The Hubers started with 12 chickens that they bought from Iowa. They came in the mail in a cardboard box that her husband and she picked up on Father’s Day in the wee hours of the morning.

They loved it and later got 12 more. At the rate the chickens were laying eggs (typically one a day per chicken), they couldn’t keep up, so a friend suggested that they sell them at the farmers market.

They took their 10 extra cartons of eggs to the market and for the past two years, they have sold out in under an hour.

“We were shocked at the demand of the farmers market,” she said. “I think the whole country is going for farm-fresh produce, not just vegetables and eggs but even meat.”

The Hubers would save every egg from the chickens all summer long so others could enjoy the farm-fresh eggs.

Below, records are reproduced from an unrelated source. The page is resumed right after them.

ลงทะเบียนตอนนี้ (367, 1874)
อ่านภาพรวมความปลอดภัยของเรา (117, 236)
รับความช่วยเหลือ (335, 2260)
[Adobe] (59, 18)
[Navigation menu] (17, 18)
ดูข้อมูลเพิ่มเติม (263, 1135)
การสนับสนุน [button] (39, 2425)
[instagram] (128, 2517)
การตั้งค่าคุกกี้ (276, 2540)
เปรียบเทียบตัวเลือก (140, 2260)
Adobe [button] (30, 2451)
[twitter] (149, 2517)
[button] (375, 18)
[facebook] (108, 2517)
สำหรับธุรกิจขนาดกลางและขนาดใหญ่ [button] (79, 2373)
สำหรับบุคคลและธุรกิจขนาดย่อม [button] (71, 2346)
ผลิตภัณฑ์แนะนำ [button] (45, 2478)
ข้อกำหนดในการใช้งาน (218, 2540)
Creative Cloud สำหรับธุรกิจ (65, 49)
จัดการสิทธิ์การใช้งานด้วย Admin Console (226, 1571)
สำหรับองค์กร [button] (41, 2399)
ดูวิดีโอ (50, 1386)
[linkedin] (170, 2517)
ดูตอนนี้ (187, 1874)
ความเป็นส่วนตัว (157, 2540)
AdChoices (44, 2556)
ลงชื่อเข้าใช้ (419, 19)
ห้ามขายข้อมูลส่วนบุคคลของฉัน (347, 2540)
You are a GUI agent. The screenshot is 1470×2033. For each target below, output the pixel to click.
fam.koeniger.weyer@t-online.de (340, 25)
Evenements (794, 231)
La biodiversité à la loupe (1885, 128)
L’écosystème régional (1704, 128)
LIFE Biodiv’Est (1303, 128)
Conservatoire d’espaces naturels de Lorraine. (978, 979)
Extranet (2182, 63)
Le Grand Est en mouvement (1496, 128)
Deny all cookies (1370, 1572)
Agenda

They never kept any for themselves.

“How sad is that? You raise chickens to eat your own eggs and have to buy a carton to bake with,” she said.

To keep up with the demand this year, they bought 50 more chickens - 10 of which died in transit from Iowa during one of Wyoming’s snowstorms. They have several age groups to keep the supply going since chickens only lay eggs for three years. She also has several breeds, which lay different colors of eggs.

She hopes that her children will have the same lessons instilled in them that she had growing up on her family’s ranch.

“When you teach a child how to care for an animal, you are teaching love, compassion and nurturing,” she said. “When you care for an animal, you put all your love into it.

“It’s an everyday, rain-or-shine job and I think that level of care shows in the end product. We give to our chickens, but they also give back to us, with eggs and someday meat. But really, they are giving us a great experience with our children.”

The love that both the chickens and the children have for one another is evident.